● Work request
Copy out every line from the records that includes "escriptori".
_ _ _
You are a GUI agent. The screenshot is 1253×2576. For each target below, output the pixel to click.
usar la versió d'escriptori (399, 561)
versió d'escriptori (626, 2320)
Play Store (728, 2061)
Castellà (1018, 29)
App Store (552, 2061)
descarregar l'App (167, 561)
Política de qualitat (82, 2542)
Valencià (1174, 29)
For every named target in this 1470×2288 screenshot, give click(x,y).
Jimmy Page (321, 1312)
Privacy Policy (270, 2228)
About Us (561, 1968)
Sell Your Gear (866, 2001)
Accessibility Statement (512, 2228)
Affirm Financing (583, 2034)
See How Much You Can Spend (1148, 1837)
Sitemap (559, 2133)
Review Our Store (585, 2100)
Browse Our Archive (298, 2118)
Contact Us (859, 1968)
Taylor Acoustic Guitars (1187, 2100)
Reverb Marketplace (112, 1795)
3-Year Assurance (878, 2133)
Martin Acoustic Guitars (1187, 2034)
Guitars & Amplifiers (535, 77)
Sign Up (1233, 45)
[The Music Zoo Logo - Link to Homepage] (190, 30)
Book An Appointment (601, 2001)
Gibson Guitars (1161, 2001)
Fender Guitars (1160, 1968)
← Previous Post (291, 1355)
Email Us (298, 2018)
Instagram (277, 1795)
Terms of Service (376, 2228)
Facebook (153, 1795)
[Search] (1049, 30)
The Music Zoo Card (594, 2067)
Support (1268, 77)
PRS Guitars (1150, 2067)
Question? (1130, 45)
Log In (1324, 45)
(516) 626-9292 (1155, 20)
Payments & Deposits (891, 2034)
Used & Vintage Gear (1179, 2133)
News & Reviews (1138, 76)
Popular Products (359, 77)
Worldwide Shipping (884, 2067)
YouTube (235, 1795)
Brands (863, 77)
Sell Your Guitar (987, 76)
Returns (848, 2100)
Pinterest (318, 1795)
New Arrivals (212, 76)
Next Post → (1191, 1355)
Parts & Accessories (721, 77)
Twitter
_ _ _
● Answer
usar la versió d'escriptori (399, 561)
versió d'escriptori (626, 2320)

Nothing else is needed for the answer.